В начале 1981 года организация все еще была активна. Но январские встречи в Португалии и Испании не привели к выработке новой линии или новой модели структурирования. Ядро стало ближе к старым сетям. Теперь они действовали вместе. Но в тех же пределах, с точки зрения политики и методов. И в тех же организационных рамках.
Группы были довольны воспроизведением достижений 1978–1979 годов. Но опыт весны и лета 1980 года должен был стать шлюзом между двумя периодами, шагом к другому уровню организации. Зимние встречи позволили сделать шаг, но назад.
Сети восстановились в столице, в вооруженные структуры влились новые товарищи. Но они все еще не решались перейти в военно-политическое наступление. В этот момент стало ясно, что отсутствие общего руководства жестоко ощущается.
Начало президентской кампании было использовано как предлог для отсрочки возобновления действий. Это не было ни перемирием с реформистскими силами, ни политическим маневром с целью оставить будущее открытым. Несмотря на готовность выйти за рамки политической ярмарки, не хватало четкого видения того, что и как делать. Не то чтобы организация была неспособна выбраться из этой колеи – напротив, она постепенно вышла бы из нее, – но на это ушло больше времени, чем было необходимо.
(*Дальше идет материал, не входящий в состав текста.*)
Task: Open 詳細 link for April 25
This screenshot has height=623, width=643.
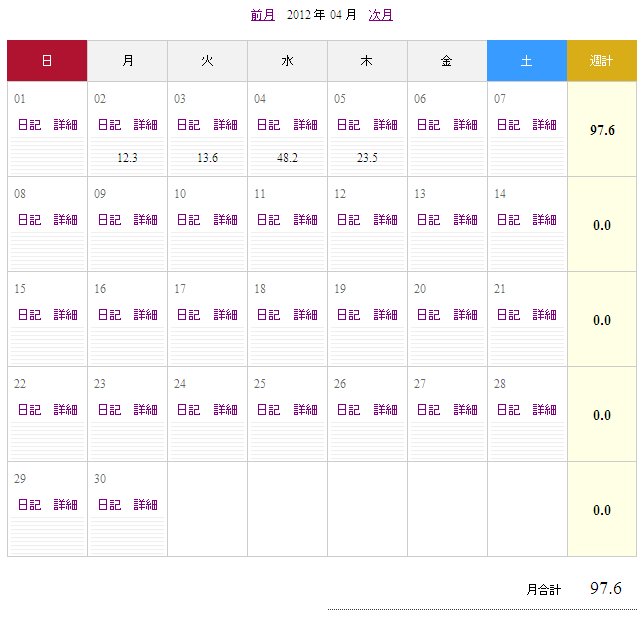Action: coord(306,410)
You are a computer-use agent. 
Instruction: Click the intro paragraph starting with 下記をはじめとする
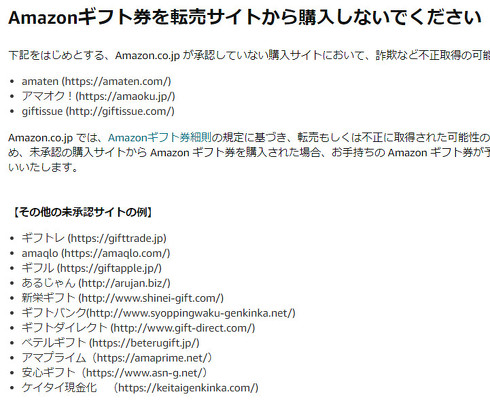tap(249, 55)
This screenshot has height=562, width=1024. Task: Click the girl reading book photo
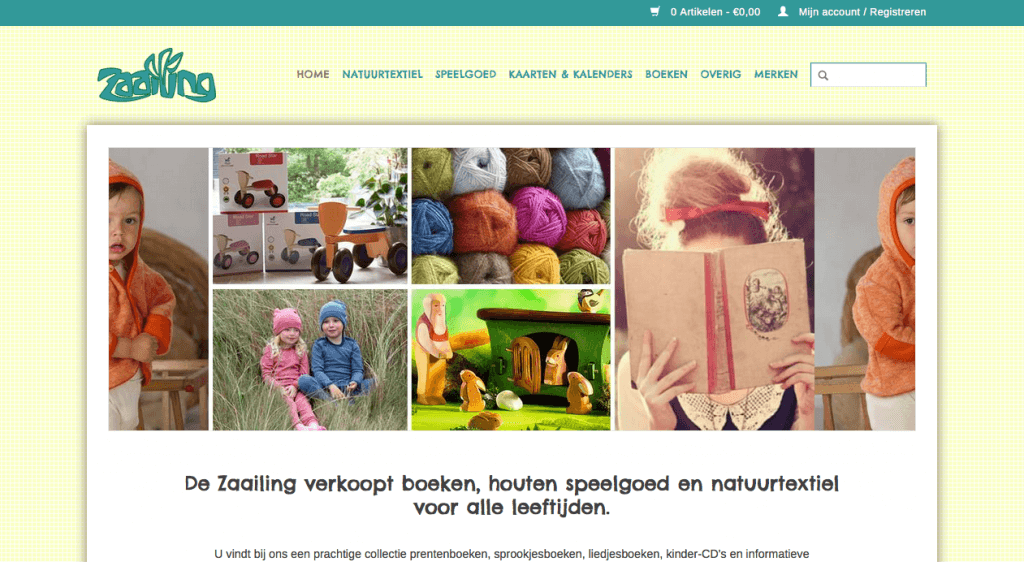tap(714, 289)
По крайней мере, это решение позволило организации избежать провокаций, организованных умирающим жискардизмом, режимом, способным на любые оккультные операции для сохранения своей власти. Как 16 апреля 1981 года на Корсике с ложным нападением, которое привело к реальным жертвам в аэропорту Аяччо. Как 11 июня 1980 года, когда мы были вовлечены в кровавый теракт в аэропорту Орли.
16 апреля. Фреснес. Когда мы возвращались с прогулки, в новостях объявили, что на площади Терм началась перестрелка после ограбления банка. В следующем выпуске новостей сообщается о новой перестрелке на западной окраине столицы. Застрелен полицейский. Способ, число участников, маршрут побега не оставляют места для двусмысленности.
Это был спецназ организации, состоящий из опытных боевиков и неофитов. Товарищи еще находились внутри банка, когда группа охраны увидела автобус с полицейскими, занявший позицию в переулке. Их собственная машина, R14, была припаркована на краю центральной кольцевой развязки. Как только они убедились, что это не обычный маневр, один из товарищей выскочил из машины и открыл огонь. Длинная очередь в надежде отпугнуть фургон. Но из фургона вышел полицейский с автоматом в руках. Стрельба усилилась.
Товарищи, вышедшие из банка, успели сесть в оперативную машину R18 и отправились с R14 по проспекту в сторону Porte des Termes. Полицейская машина с воем сирен следовала в нескольких десятках метров. В панике водитель R18 забыл о запланированном выезде и выехал на узкую и многолюдную улицу Герсан. Две машины заблудились. R14 сделал еще несколько выстрелов по своим преследователям, а затем смог оторваться. Но R18 продолжил свою гонку в Нейи. Теперь за ним гнались все полицейские подкрепления. Не зная хорошо местность, товарищи теряли время и рисковали. В конце концов они врезались в другой автомобиль, и началась перестрелка с ближайшими преследователями. Наконец, воспользовавшись неразберихой, им удалось задержать машину и скрыться.
10 мая, 20.00. Тюрьма оглашается криками, заключенные бьют в двери всем, что попадается под руку. Из окон яркими хлопьями сыплются горящие газеты. Оглушительный грохот.
Миттеран был избран.
И мы будем освобождены. Мы с трудом могли в это поверить. Даже самый плохой социал-демократ не мог отступить от этой старой республиканской традиции. Каждый новый президент освобождал политических заключенных, которые боролись при предыдущем. При Пятой республике ни один президент не вступал в должность, не объявив широкую политическую амнистию, это было одним из первых его действий.
В понедельник 11 мая, в 9 часов утра, Анри Леклерк, весь в улыбках, ждал в коридоре перед комнатами адвокатов. Я еще не сел, когда он сказал мне: «Вы выходите. Вы все выходите». Он обошел политзаключенных всех убеждений, чтобы вместе с ними порадоваться амнистии. В камере мы были немного шокированы.
В одиночной камере я готовился к длительному заключению, возможно, на несколько лет. Я видел себя только выходящим на свободу с оружием в руках. Это была моя главная установка, чего бы мне это ни стоило. Через несколько часов мне предстояло проделать обратный процесс, интегрироваться в новую политическую ситуацию. Использовать эту амнистию, не идя на уступки новой власти. Подумать о том, какой будет моя жизнь в качестве правового активиста после освобождения. И прежде всего, какой будет новая политика организации. Левое правительство с той же программой, что правое (послевоенный опыт Франции показал это), мы должны были противостоять ему по той же стратегической линии; но наша тактика должна была измениться.